We used piecewise structural equation model (SEM) to define the direct and/or indirect effects of our experimental factors (drought treatment and time after T0) on our measured variables (prey and predator biomass, predator/prey ratio, DFA). Using a priori knowledge, we defined hypothetical relationships within a path diagram (Figure S1, Table S2) from which model was constructed. Model fit was tested using Fisher’s statistic and Akaike Information Criterion (AIC). Starting from the output of our a priori model and step-by-step exclusion and selection of variables, we found the model with the lowest AIC value. We ran the SEM analysis using the R package piecewiseSEM54 providing the effect size and significance level of each path (a.k.a. causal link) of the model. To test whether the differences reported in our model derived from the treatments rather than from other confounding factors, we ran the model on the datapoints of control bromeliads only and compare the path significance and effect size with the model displaying all datapoints.

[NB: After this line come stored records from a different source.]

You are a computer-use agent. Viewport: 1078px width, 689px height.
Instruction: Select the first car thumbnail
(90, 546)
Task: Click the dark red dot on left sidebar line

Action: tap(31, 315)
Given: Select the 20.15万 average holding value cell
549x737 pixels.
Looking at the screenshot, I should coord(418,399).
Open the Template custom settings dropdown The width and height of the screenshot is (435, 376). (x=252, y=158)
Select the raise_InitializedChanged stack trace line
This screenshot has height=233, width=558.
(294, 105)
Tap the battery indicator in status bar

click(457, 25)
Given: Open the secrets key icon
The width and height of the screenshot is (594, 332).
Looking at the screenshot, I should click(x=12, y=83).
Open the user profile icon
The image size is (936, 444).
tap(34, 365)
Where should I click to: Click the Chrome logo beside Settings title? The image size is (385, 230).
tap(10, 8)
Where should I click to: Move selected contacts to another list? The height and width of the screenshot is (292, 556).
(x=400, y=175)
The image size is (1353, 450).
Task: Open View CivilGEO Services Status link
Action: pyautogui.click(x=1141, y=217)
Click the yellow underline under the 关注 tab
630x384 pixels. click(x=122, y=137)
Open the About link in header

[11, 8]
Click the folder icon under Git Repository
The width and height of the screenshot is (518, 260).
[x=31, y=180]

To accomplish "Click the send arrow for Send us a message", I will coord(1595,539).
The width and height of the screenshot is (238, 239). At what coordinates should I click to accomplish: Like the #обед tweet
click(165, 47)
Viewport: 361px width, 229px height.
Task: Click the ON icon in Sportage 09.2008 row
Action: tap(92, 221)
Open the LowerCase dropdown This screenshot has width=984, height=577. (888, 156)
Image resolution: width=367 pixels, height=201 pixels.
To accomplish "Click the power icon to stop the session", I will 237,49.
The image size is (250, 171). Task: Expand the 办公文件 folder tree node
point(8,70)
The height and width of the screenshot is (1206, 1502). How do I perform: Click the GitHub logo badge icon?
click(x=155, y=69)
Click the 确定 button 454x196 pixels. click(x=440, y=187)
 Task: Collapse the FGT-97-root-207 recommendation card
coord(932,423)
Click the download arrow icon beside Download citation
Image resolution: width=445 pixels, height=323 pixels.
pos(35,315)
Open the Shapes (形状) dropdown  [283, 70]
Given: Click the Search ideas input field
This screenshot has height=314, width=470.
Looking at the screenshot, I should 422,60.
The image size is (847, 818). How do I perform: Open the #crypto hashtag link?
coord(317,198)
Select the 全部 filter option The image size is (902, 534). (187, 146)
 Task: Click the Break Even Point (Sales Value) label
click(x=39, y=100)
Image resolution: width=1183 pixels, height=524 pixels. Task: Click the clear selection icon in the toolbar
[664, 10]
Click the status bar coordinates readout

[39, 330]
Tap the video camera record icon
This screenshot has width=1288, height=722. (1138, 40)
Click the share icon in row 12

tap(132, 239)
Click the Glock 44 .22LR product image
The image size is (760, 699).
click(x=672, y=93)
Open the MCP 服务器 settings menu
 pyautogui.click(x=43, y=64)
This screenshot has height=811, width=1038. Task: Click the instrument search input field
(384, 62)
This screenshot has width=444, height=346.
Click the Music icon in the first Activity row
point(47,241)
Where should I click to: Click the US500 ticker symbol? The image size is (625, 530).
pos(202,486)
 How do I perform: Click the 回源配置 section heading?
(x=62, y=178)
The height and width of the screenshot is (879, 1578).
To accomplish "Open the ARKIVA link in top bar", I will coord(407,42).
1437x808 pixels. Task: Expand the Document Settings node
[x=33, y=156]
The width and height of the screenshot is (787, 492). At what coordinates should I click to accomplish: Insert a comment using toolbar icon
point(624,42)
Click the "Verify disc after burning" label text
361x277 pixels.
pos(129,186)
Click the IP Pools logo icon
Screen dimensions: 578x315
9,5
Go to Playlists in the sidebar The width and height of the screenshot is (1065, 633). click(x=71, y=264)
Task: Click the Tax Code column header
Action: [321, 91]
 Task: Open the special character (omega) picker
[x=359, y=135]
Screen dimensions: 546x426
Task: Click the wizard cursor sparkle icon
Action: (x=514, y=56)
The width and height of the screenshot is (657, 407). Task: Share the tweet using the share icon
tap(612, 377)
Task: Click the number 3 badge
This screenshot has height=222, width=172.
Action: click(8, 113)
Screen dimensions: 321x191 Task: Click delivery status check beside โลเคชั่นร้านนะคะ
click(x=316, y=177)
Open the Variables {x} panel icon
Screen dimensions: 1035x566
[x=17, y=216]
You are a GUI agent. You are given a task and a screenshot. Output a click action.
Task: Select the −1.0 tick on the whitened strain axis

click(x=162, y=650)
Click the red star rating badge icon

In addition, we tested the total effect of drought treatments and time after T0 on predator biomass, prey biomass and predator–prey biomass ratio using ANOVA. In a comparable way than reported for SEM model, we tested the effects of time after T0 on predator biomass, prey biomass and predator–prey biomass ratio on control treatment only to test whether confounding factors may have affected our results. To define recovery dynamics of ecosystem structure, we compare the predator–prey biomass ratio in each drought treatment and each time after T0 versus control using student one-tailed T-test. The strength of the reduction of the predator–prey ratio between control and samples was based on T-test p-value and its evolution at different times after T0 was used to estimate the recovery dynamic in each drought treatment.

Finally, we tested the effect of drought treatments and time after T0 on litter decomposition rate using ANOVA.